My first encounter with it was when trying to understand some fascinating work by Louis Kauffman on "Time" at the American Society for Cybernetics. Kauffman presented a way in which time could be seen to be immanent in processes of perception, producing an elegant description that showed how the square root of minus one could be seen to be a "clock". Powerful stuff but quite challenging in the depth of its implications and importance (I am convinced that 'time' is one of the biggest problems in cybernetics - no mechanism works outside time! - and I'm not entirely convinced by Kauffman's explanation, but no doubt my understanding will deepen). My reticence in accepting Kauffman's  description of time partly revolved around my suspicion that cybernetics has not been entirely successful in dealing with 'absence'. Bateson wrote well about absence, but I still felt that the whole business of cybernetic 'difference' is too 'singular'. Differences to me are never 'points' - they are always surrounded by a context, much of which we can't see. Differences have dark matter.

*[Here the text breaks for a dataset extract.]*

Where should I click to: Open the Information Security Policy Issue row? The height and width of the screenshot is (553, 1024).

But then a curious coincidence was encountering Alain Badiou's work. There's much in Badiou which is consistent with Critical Realism, which I have been interested in for a long time (but which also has some problems). Most importantly for me, Badiou too has dealt with absence. Equally important, he has taken on the problem of 'difference' - or what he prefers to call the 'event'. But the really cool thing about Badiou is he knows his maths - and in recent years, the branch of maths he has done most of his work is Category Theory. It's always when I get the same thing from two different places that I start to take a serious interest.

Since then I've been reading Badiou's recently published "Mathematics of the Transcendental", whilst glancing at Lawvere's "Sets for Mathematics" and other texts. Understanding emerges only slowly with this stuff. But the DIAGRAMS are fascinating. Here we have networks of lines and algebraic interpretations which say things about absence, and being. In fact, Lawvere has even written recently about Category Theory being able to characterise "becoming": phenomenology has always suffered from a lack of formalism (although Husserl's wrote some fascinating things about geometry).

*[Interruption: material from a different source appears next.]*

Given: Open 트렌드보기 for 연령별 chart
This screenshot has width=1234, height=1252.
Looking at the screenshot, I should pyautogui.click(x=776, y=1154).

Why are the diagrams fascinating? Because they look like social networks! In the early days of category theory and computer science, I guess the network that mattered was the wiring between components and the transformations that occurred. It seems to be that the archetypal image of computing now is the diagram of electronic utterances between people connected by a network, or the diagram of document terms in a corpus: the diagram of the relation of ideas. On the whole we are poor at thinking about the meaning of these topologies. Gordon Pask complained years ago that the digital computer fascinated us like a 'magic lantern' and actually stopped us thinking, rather than being a tool for thought. Von Foerster made a similar comment (in 1971!) that
"we have, hopefully only temporarily, relinquished our responsibility to ask for a technology that will solve existent problems. Instead we have allowed existent technology to create problems it can solve."
That was before the internet. Things are worse now.

The question is how to think about our existent problems. The problem is that technology is part of our existent problems. Social network diagrams and our poor understanding of what they mean are part of our existent problems. We need better ways of reasoning about the world, and by extension, reasoning about technology. That means using our analytical and critical capacities to dig into the underlying logic of what is happening to us. Maybe Category Theory can provide a way of doing that.